Stored items:
□ □ □

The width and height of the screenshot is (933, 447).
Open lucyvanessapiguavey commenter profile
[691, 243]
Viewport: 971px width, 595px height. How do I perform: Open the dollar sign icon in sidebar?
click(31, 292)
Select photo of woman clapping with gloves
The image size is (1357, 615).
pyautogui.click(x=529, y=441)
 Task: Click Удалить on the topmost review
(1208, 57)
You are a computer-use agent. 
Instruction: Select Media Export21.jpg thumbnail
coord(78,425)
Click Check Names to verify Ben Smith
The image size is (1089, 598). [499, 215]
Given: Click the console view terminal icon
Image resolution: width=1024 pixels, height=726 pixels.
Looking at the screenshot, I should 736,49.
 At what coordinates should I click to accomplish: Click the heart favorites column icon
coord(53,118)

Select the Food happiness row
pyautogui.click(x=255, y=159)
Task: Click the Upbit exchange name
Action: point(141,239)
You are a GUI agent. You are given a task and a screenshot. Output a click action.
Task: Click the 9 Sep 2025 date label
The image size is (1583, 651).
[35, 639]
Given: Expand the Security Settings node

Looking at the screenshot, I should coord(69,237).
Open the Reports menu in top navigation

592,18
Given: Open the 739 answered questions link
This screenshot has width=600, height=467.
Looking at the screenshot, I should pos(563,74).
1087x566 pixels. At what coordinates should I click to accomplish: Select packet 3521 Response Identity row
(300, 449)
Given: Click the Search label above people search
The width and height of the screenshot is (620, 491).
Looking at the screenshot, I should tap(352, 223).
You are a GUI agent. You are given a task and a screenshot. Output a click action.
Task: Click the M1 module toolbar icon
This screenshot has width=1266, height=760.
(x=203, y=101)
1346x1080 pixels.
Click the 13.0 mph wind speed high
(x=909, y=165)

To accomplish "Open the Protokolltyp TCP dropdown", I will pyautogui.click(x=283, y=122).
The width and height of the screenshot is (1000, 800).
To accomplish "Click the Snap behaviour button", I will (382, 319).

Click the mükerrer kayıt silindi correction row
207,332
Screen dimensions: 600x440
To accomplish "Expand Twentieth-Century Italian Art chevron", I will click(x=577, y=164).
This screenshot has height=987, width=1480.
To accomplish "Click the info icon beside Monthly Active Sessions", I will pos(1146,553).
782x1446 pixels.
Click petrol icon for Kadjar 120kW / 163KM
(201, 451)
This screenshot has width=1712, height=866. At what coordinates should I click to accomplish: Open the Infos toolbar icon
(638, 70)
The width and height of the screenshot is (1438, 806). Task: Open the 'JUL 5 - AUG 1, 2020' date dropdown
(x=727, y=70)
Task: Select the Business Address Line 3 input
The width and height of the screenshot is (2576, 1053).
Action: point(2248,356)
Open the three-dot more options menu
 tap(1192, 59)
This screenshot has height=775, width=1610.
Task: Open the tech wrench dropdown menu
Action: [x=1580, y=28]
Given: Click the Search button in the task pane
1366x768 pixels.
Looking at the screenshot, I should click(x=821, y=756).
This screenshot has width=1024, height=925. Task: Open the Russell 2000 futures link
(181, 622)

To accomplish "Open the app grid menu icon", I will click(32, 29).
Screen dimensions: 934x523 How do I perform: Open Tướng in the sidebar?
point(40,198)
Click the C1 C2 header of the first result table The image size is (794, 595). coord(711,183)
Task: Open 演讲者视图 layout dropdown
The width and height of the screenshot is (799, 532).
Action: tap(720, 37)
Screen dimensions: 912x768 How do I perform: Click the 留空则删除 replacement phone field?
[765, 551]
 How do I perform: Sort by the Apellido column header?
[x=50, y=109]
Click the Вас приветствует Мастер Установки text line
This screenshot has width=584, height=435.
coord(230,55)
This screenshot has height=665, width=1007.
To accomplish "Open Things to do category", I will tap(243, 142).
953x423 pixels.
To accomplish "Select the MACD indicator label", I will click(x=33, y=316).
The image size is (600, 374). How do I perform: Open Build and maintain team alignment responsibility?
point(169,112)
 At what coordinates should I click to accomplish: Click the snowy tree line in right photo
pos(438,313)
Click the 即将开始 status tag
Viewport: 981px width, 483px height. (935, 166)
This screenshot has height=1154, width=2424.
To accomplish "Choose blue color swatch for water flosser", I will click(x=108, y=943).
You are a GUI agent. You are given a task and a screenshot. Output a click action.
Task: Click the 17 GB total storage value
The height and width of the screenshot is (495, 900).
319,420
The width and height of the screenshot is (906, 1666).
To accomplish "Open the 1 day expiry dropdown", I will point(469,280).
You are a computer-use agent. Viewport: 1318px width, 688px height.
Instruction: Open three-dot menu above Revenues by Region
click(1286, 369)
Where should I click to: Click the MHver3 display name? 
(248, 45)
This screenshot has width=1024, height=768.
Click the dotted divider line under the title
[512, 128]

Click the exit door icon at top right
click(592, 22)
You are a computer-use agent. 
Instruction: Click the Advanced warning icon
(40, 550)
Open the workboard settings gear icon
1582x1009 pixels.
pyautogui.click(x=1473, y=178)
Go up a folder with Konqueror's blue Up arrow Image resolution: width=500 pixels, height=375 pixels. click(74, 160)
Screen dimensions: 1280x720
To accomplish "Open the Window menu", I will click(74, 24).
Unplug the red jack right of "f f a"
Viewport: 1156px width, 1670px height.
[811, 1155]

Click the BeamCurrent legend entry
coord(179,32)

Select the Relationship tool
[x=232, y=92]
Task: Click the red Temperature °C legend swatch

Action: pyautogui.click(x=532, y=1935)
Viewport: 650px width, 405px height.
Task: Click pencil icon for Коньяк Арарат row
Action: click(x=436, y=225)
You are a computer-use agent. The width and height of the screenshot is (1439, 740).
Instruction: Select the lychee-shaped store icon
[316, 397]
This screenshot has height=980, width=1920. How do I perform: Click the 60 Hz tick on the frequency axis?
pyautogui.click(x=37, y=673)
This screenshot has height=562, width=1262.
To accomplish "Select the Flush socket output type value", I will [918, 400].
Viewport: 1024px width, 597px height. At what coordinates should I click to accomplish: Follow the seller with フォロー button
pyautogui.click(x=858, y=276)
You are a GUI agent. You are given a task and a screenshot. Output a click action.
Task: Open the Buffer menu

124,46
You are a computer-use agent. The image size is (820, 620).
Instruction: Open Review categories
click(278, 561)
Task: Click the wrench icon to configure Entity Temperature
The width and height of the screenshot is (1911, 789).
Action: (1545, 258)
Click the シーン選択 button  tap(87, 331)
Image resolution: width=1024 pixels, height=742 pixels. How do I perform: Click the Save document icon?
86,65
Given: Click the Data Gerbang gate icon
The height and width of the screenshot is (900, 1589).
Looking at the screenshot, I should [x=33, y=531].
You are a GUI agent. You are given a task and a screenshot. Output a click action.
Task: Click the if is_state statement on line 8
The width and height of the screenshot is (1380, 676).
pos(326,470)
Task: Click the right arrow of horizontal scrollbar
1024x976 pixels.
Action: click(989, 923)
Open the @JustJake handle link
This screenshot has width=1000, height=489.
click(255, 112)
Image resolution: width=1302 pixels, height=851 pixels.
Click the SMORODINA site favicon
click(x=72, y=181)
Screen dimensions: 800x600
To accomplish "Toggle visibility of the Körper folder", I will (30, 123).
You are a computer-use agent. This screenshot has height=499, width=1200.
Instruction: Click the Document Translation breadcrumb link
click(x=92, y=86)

□ □ □

* PROBLEM TO SOLVE
Copy out every line of the data that includes "blue".

* RESPONSE TO THE EXERCISE
To accomplish "Choose blue color swatch for water flosser", I will click(x=108, y=943).
Go up a folder with Konqueror's blue Up arrow Image resolution: width=500 pixels, height=375 pixels. click(74, 160)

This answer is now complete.